WHAT THE TASK REQUIRES:
Word for word, repeat every entry that appears below.

DATA UNDER STUDY:
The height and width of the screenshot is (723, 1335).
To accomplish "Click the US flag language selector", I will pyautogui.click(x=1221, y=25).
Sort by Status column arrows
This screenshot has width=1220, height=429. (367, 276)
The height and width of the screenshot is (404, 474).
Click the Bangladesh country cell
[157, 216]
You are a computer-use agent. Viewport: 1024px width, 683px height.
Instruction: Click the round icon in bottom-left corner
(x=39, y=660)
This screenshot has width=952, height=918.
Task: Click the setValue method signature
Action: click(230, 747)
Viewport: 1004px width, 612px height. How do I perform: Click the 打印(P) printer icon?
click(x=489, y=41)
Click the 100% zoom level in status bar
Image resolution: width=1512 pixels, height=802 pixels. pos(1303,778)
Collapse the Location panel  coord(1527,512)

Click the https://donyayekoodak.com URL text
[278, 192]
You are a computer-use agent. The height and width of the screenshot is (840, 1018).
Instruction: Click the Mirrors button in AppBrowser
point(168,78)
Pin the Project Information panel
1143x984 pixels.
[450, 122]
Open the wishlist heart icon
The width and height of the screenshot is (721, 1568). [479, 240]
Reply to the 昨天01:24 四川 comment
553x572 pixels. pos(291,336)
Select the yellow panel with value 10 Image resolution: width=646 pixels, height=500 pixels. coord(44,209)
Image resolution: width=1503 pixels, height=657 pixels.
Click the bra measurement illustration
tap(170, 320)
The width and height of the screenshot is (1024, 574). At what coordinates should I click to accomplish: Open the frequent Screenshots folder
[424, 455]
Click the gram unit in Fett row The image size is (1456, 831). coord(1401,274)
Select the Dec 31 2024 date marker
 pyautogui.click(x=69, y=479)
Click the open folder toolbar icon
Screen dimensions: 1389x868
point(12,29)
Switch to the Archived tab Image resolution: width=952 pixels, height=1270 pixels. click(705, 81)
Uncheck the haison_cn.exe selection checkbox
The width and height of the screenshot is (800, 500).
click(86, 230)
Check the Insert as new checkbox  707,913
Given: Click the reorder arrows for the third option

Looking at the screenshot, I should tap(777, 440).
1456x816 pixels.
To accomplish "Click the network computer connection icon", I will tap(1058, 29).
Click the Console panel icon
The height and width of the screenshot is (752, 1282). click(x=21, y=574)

ANSWER SECTION:
The height and width of the screenshot is (723, 1335).
To accomplish "Click the US flag language selector", I will pyautogui.click(x=1221, y=25).
Sort by Status column arrows
This screenshot has width=1220, height=429. (367, 276)
The height and width of the screenshot is (404, 474).
Click the Bangladesh country cell
[157, 216]
You are a computer-use agent. Viewport: 1024px width, 683px height.
Instruction: Click the round icon in bottom-left corner
(x=39, y=660)
This screenshot has width=952, height=918.
Task: Click the setValue method signature
Action: click(230, 747)
Viewport: 1004px width, 612px height. How do I perform: Click the 打印(P) printer icon?
click(x=489, y=41)
Click the 100% zoom level in status bar
Image resolution: width=1512 pixels, height=802 pixels. pos(1303,778)
Collapse the Location panel  coord(1527,512)

Click the https://donyayekoodak.com URL text
[278, 192]
You are a computer-use agent. The height and width of the screenshot is (840, 1018).
Instruction: Click the Mirrors button in AppBrowser
point(168,78)
Pin the Project Information panel
1143x984 pixels.
[450, 122]
Open the wishlist heart icon
The width and height of the screenshot is (721, 1568). [479, 240]
Reply to the 昨天01:24 四川 comment
553x572 pixels. pos(291,336)
Select the yellow panel with value 10 Image resolution: width=646 pixels, height=500 pixels. coord(44,209)
Image resolution: width=1503 pixels, height=657 pixels.
Click the bra measurement illustration
tap(170, 320)
The width and height of the screenshot is (1024, 574). At what coordinates should I click to accomplish: Open the frequent Screenshots folder
[424, 455]
Click the gram unit in Fett row The image size is (1456, 831). coord(1401,274)
Select the Dec 31 2024 date marker
 pyautogui.click(x=69, y=479)
Click the open folder toolbar icon
Screen dimensions: 1389x868
point(12,29)
Switch to the Archived tab Image resolution: width=952 pixels, height=1270 pixels. click(705, 81)
Uncheck the haison_cn.exe selection checkbox
The width and height of the screenshot is (800, 500).
click(86, 230)
Check the Insert as new checkbox  707,913
Given: Click the reorder arrows for the third option

Looking at the screenshot, I should tap(777, 440).
1456x816 pixels.
To accomplish "Click the network computer connection icon", I will tap(1058, 29).
Click the Console panel icon
The height and width of the screenshot is (752, 1282). click(x=21, y=574)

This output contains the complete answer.